My mom had post partem psychosis and ended up in the mental ward for quite some time after my birth. Also, she took thorazine all her life after that. She was diagnosed as Manic-Depressive which is called Bi-Polar these days.

I am Bi-Polar, PTSD and the jury is still out on Borderline Personality Disorder. I was born dyslexic and also am Intersexed (which is a birth condition that occurs in 2 out of every 1000 babies, though most of us are changed surgically one way or the other at birth and never even informed of it!). Doctors in general advised that last around the time I was born. I'm not sure what they advise these days. (I'm 58 now).
 
I'm pretty sure both my parents did. I think that's why there were just severe alcoholics. Self medicating. I think my father had PTSD. My sister and I always remember having to use a broom to poke my dad when he was sleeping to wake him up because he always woke up swinging. When we were younger we thought is was funny and just something dad did but that is definately not normal. Also I like to think that you have to have some sort of mental disorder to be able to kill someone.

My mother seemed to have a real warped view on reality. I remember her telling my dad and other people about things that happened and just staring at what she was saying. It was nothing like the truth and yet I believe that she truly believed what she was saying.
 
My mother had borderline-personality disorder, and I strongly suspect PTSD. She was a very, very messed up woman. She had a heart of gold, but living with her was in and of itself often traumatic. We were very close - I loved and still dearly love my mother - but I have also recognised how imperfect she was and how much damage she caused me. She died when I was 17 (I'm 32 now).

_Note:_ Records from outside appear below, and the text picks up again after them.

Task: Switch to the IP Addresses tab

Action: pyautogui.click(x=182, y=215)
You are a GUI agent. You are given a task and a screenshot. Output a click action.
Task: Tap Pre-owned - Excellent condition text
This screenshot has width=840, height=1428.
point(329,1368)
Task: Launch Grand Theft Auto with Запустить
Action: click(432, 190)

As for my father... I never grew up with him, he was never in my life except for random visits that were over in less than an hour. He has many problems that stem from his childhood. I only know this because I worked up the courage to meet him properly for the first time when I was 27. Doing so opened up so many wounds I hadn't realised I had; I became extremely unwell and unstable as a result of being confronted by my father's past, about the fact that he abandoned me as a baby in favour of pursuing his own leisures, and things he knew about my mother that I never knew.

Both sides - mother and father - experienced intense childhood trauma. It's no wonder they were (and are, in my father's case, as he's still alive) so messed up.
 
My mother and grandmother have and had fondness for medical care beyond the norm. They singled out of their many children only one to truly give darn about.

If they could not be cruel they could not be happy, if they could not be ill they could not feel alive.